Prof. Ni’am menegaskan bahwa Undang-Undang Jaminan Produk Halal (UU JPH) dengan jelas menyebutkan bahwa setiap produk yang masuk, beredar, dan diperjualbelikan di Indonesia wajib bersertifikat halal. Ini adalah bentuk perlindungan negara terhadap hak konsumen Muslim.
“Hindari produk pangan yang tidak halal serta yang tidak jelas kehalalannya, termasuk jika produk AS tidak patuh pada aturan halal,” tegas Prof. Ni’am.
Beliau mengingatkan bahwa pemerintah Indonesia tidak boleh menukarkan perlindungan konsumen dan ketaatan hukum dengan konsesi dagang. Masyarakat pun diimbau untuk lebih kritis dan selektif dalam memilih produk konsumsi, terutama yang berasal dari negara yang enggan mengikuti regulasi lokal.

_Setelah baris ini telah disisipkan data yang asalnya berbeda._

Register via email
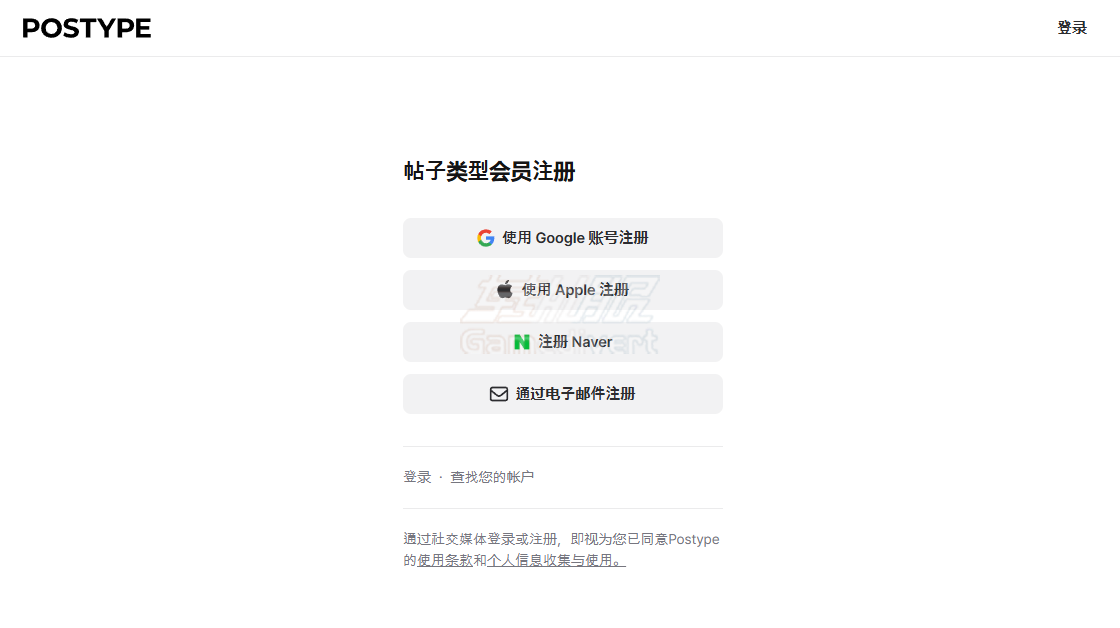Image resolution: width=1120 pixels, height=628 pixels. pyautogui.click(x=562, y=393)
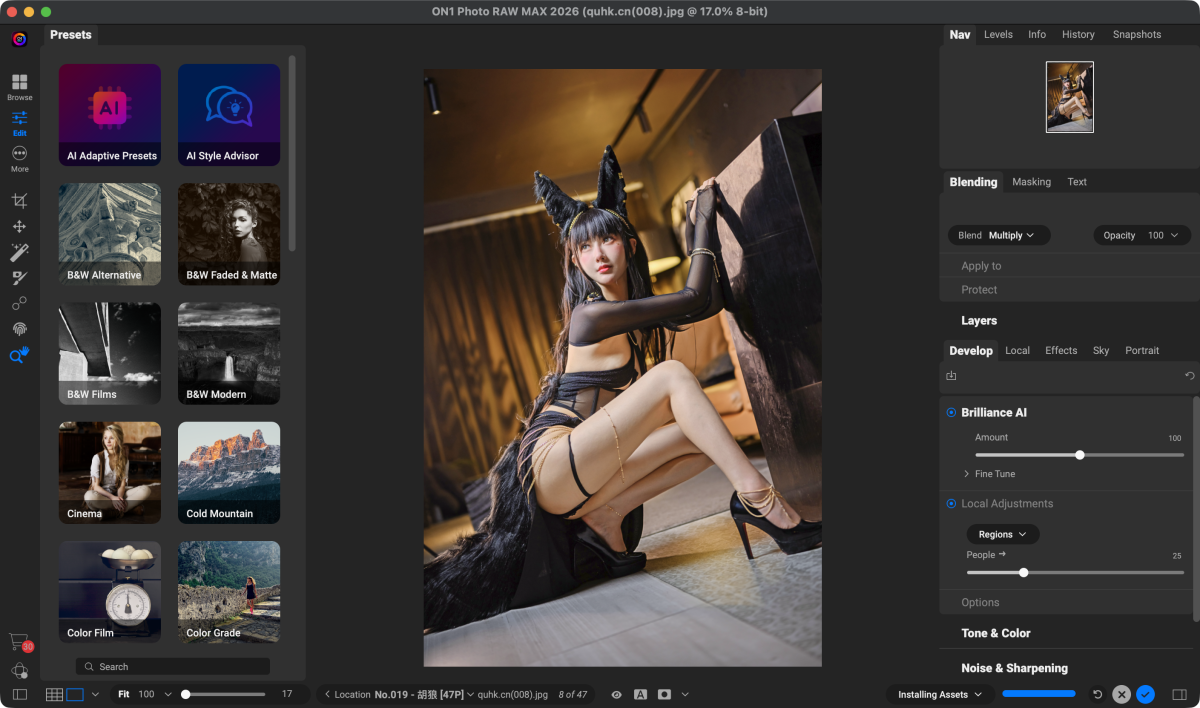
Task: Toggle the preview eye icon
Action: click(616, 694)
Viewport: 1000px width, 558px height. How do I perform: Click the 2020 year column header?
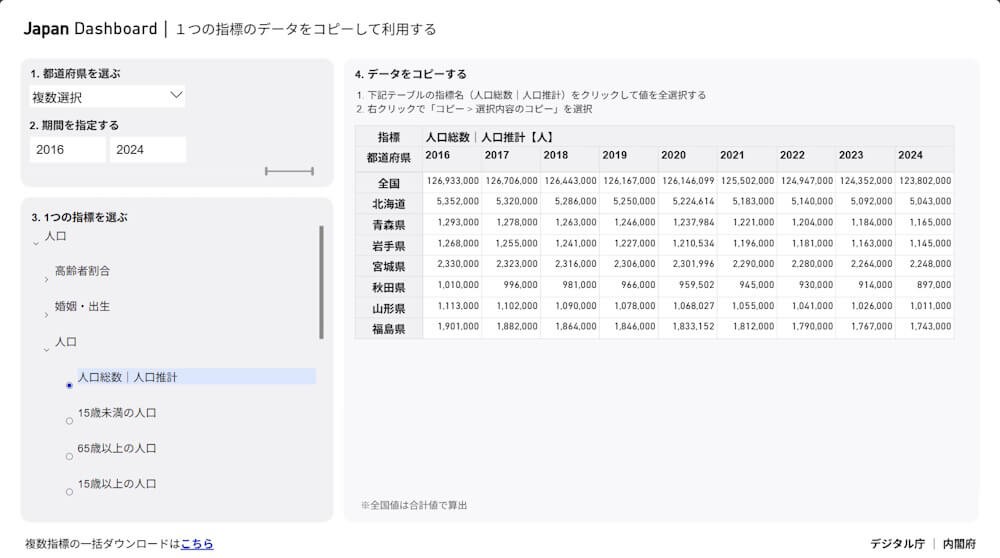coord(674,156)
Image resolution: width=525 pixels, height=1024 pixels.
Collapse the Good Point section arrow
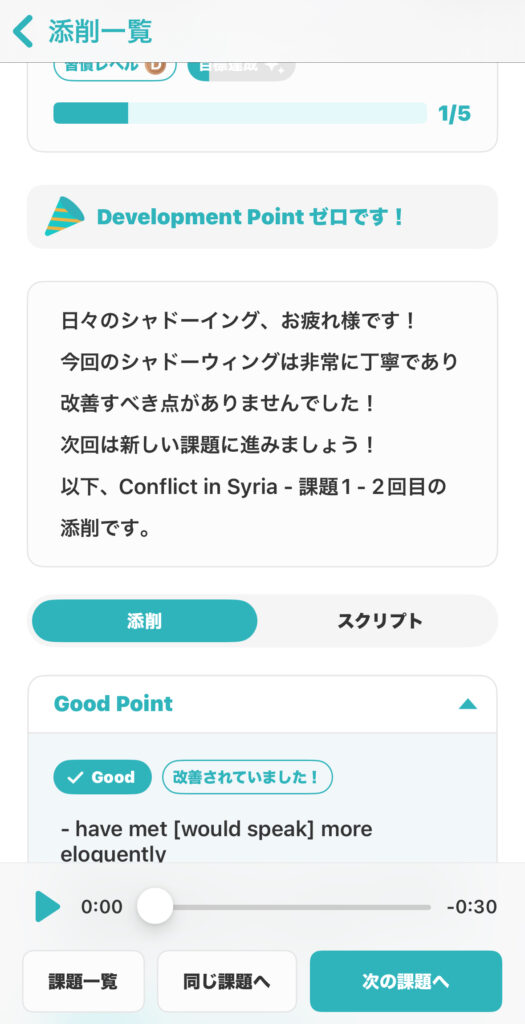click(468, 704)
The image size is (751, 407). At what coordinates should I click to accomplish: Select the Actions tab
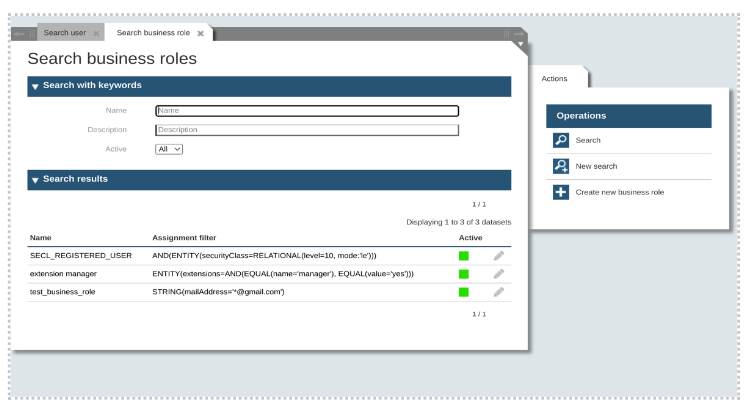coord(554,78)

Polemik ini menjadi ujian nyata bagi pemerintah Indonesia di tahun 2026. Apakah diplomasi dagang akan mengalahkan perlindungan hukum bagi konsumen dalam negeri? Ataukah pemerintah akan tetap tegak berdiri membela produsen lokal yang selama ini telah taat pada regulasi?

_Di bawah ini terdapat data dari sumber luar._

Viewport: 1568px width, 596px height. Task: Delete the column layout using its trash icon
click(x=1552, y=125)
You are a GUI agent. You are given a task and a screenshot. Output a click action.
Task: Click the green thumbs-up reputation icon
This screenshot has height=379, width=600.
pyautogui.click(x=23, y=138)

LPPOM dan MUI sepakat bahwa keberpihakan kepada produsen dalam negeri harus menjadi prioritas utama. Sertifikasi halal bukan sekadar urusan administratif, melainkan instrumen kedaulatan yang menjamin keamanan dan kenyamanan masyarakat luas.
Sobat WamaNews, sebagai konsumen, langkah terbaik kita adalah tetap waspada dan mengutamakan produk yang jelas status kehalalannya. Jangan sampai atas nama “kerjasama internasional”, hak kita untuk mengonsumsi produk yang terjamin halal menjadi terabaikan.